### Instructions to follow
Look through the records below for the line with "Task: Open the". Return that line and each one after it up to and including the line with "The height and width of the screenshot is (672, 1009).", exactly.

### Given information
==========

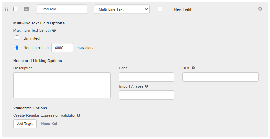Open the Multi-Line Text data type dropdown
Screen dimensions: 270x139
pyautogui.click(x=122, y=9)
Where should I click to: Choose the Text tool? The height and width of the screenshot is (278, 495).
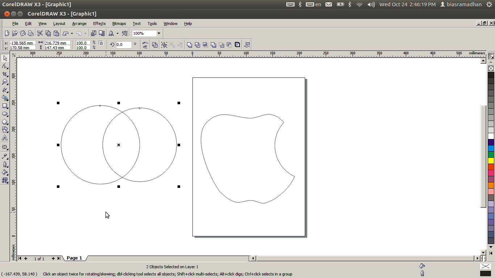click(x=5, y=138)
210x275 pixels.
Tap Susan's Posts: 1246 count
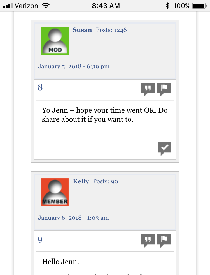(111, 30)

==========

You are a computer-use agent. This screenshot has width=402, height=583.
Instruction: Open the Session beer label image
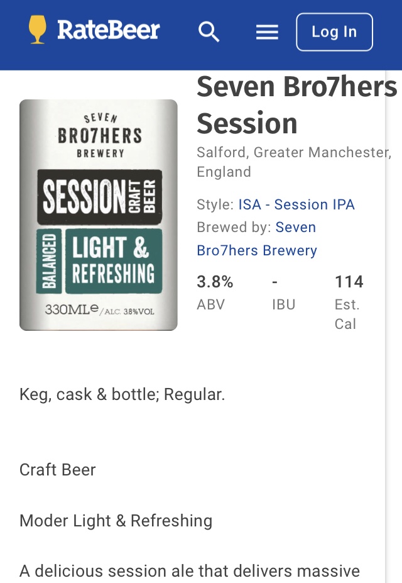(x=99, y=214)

==========

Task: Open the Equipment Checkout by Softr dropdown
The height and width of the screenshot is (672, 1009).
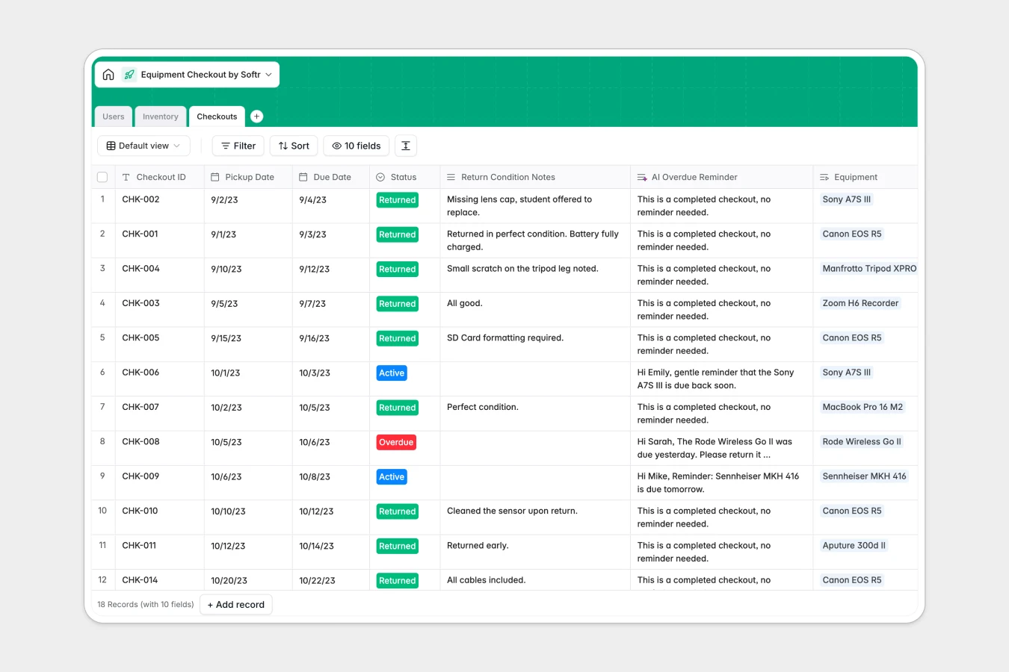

==========

### Output for this exercise
Task: Open the Equipment Checkout by Softr dropdown
The height and width of the screenshot is (672, 1009).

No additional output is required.